## SELECTED EXCERPT
# First timer Headlamp



## Bruno28 (Jun 6, 2016)

So now that I'm a part of the SES in Australia. (State Emergency Services, which is a volunteering group for rescue during natuarl disasters, etc...), we are provided with a flimsy headlamp that uses 3 AAA battery that doesnt last long and is only 60Lm of output. I want to have good quality gear that I can rely on. Dont want to be stuck on a roof or other situation during heavy rain with unreliable gear.

Im looking for something that can deliver a lot more Lumens and also last longer in runtimes. My main light will be a Niwalker Aurora C26 (1500lm  ) that should be arriving soon. I do have many lights but never had a headlamp, so I'm falimilar with the batteries and have plenty spare and changers for them. My preferred battery would be a 18650 for its higher capacity for runtimes.

The light will be attached to a helmet, so weight wise isnt too much of an issue.
Price can be any, but prefer under $100, but can spend a little more if its a much better performer and quality.
I know zebra light makes some good headlamps, but dont know which models.


Please suggest your offerings and what you have experienced that worked well in rescue situations. Specially on helmets and not directly to head.


----------



## campingnut (Jun 6, 2016)

I mostly use a headlamp for close work or walking, so I prefer a flood beam. As you said, you already have the 1500 lum search light, so I would recommend the Zebra H600Fc III High CRI.


----------



## pblanch (Jun 6, 2016)

Hey Bruno. 

Take a look at the nitecore hc30. That has caught my eye for a while now. 

I get all my lights and batteries from lite shop in Australia (there is a thread on shops in Aus). Just be aware that they sometimes take a week to arrive due to lithium battery restrictions in the post. I have bought from overseas before but I buy inside Aus now due to cost being about the same now and you get a warranty. 

Nitecore are also bringing out an intrinsically safe 18650 headlamp out but unless you work in coal or natural gas I would stick to the above mentioned. That type of incident would be handed over to the fire department as you know or a specialist team. 

Hope the wild weather over the weekend didn't get you down. 

I work in emergency services in the Pilbrara and always get annoyed when others want to "borrow" my torch for a minute. I just say no now and encourage them to complain to management about getting better torches. It's a low priority for them so understand why they get the cheap stuff.


----------



## Bruno28 (Jun 7, 2016)

Thanks campingnut and pblanch. 

The weather has been bad. See how sydney has been hit. Worked sat and Sunday till mid night. We had 9000 calls that weekend. It's quite enjoyable to help out though. Even if knee deep in water and wet feet all night. 
I'll have a loot at both suggested lights. Yeah won't want to borrow these lights, specially the niwalker. Haha


----------



## Bruno28 (Jun 7, 2016)

More options are welcome. Share your favorite and why. I want options to search around.


----------



## Bruno28 (Jun 7, 2016)

Just saw an armytek wizard pro v3....Has 2300lumens? That's crazy!


----------



## pblanch (Jun 7, 2016)

## GIVEN DATA
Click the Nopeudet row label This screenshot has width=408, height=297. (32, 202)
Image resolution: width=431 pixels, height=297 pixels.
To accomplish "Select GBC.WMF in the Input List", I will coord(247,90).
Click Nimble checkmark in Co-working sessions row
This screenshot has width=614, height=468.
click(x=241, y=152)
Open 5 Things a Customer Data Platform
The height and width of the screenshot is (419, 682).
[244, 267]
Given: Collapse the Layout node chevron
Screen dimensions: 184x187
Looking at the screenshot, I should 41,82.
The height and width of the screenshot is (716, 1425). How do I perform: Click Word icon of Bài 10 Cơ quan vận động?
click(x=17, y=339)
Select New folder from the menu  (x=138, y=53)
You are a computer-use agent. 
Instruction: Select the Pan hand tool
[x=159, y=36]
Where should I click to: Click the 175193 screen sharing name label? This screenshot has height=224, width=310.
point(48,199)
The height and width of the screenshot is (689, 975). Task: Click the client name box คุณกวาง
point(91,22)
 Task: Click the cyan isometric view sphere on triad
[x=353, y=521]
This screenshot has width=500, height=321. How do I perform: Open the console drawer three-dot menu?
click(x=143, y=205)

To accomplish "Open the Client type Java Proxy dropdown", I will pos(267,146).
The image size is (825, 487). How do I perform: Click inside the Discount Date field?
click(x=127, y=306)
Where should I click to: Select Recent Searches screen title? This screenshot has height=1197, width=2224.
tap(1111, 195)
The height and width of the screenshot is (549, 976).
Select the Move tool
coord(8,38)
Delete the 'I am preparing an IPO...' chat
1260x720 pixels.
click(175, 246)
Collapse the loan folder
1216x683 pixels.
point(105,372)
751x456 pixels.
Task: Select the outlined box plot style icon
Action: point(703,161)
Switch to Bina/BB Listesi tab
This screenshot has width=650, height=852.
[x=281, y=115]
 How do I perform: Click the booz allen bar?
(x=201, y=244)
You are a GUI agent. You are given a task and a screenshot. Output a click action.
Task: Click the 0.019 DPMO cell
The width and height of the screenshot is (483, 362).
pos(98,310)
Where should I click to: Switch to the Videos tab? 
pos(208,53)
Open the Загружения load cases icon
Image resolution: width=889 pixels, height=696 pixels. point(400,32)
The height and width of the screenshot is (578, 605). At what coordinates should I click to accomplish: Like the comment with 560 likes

## DIRECTIONS
[1] List every light model that the headlamp thread names specifically, giving each as the thread spells it.
[2] Retype the passage of the headlamp thread starting with "So now that" and going on through "capacity for runtimes.".
The data shown above plays no role in this work.

## EXPECTED ANSWERS
[1]
Niwalker Aurora C26
Zebra H600Fc III High CRI
nitecore hc30
armytek wizard pro v3

[2]
So now that I'm a part of the SES in Australia. (State Emergency Services, which is a volunteering group for rescue during natuarl disasters, etc...), we are provided with a flimsy headlamp that uses 3 AAA battery that doesnt last long and is only 60Lm of output. I want to have good quality gear that I can rely on. Dont want to be stuck on a roof or other situation during heavy rain with unreliable gear.

Im looking for something that can deliver a lot more Lumens and also last longer in runtimes. My main light will be a Niwalker Aurora C26 (1500lm  ) that should be arriving soon. I do have many lights but never had a headlamp, so I'm falimilar with the batteries and have plenty spare and changers for them. My preferred battery would be a 18650 for its higher capacity for runtimes.